▸ Votre travail
1. D'après le passage sur le Livre vert, à quelle directive cette offensive est-elle comparée ?
2. Recopiez le passage sur le Livre vert depuis « Autre sujet de » jusqu'à « les législations nationales. » inclus.

▸ Passage fourni
----

Autre sujet de mobilisation pour les salariés et peuples européens, la publication d'un "Livre Vert" de la Commission européenne sur la soi-disant "modernisation du droit du travail". Les intentions sont claires : prendre des mesures, je cite "visant à adapter le contrat de travail classique, dans le but de favoriser une flexibilité accrue". Il s'agit là d'une offensive aussi considérable que celle de la directive Bolkestein. Je vous demande sur ce point, Monsieur le Premier Ministre, la position du gouvernement sur les suites à donner à ce projet qui veut déstructurer le droit du travail et niveler par le bas les législations nationales.

----

▸ Informations fournies
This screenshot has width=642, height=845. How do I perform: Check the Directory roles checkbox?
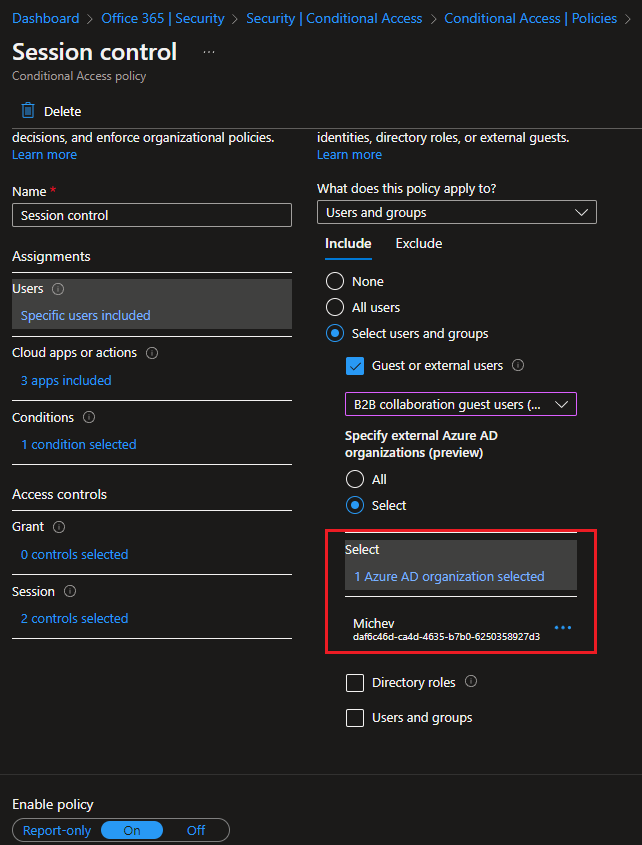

----

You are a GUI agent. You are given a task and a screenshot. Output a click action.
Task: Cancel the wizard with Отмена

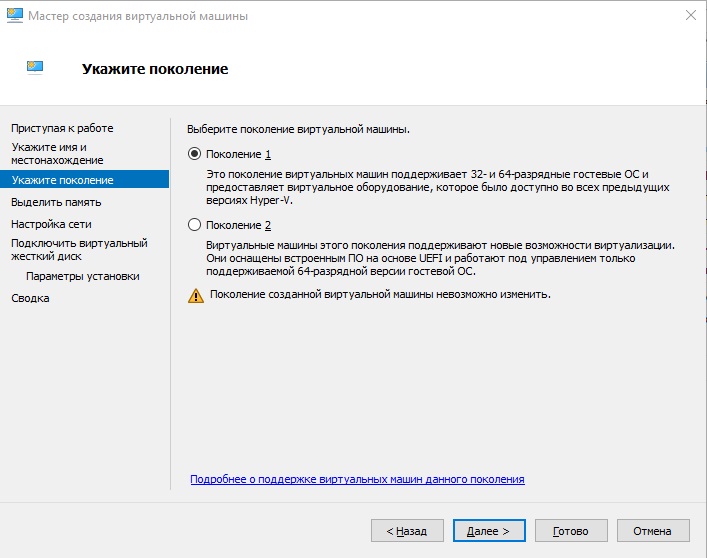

----

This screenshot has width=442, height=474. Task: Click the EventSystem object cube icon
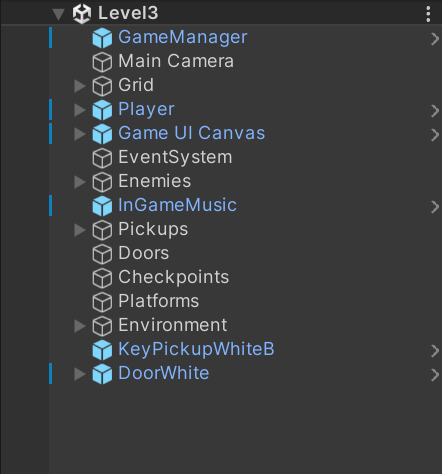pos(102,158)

----

▸ Réponses dans l'ordre
1. À la directive Bolkestein.

2.
Autre sujet de mobilisation pour les salariés et peuples européens, la publication d'un "Livre Vert" de la Commission européenne sur la soi-disant "modernisation du droit du travail". Les intentions sont claires : prendre des mesures, je cite "visant à adapter le contrat de travail classique, dans le but de favoriser une flexibilité accrue". Il s'agit là d'une offensive aussi considérable que celle de la directive Bolkestein. Je vous demande sur ce point, Monsieur le Premier Ministre, la position du gouvernement sur les suites à donner à ce projet qui veut déstructurer le droit du travail et niveler par le bas les législations nationales.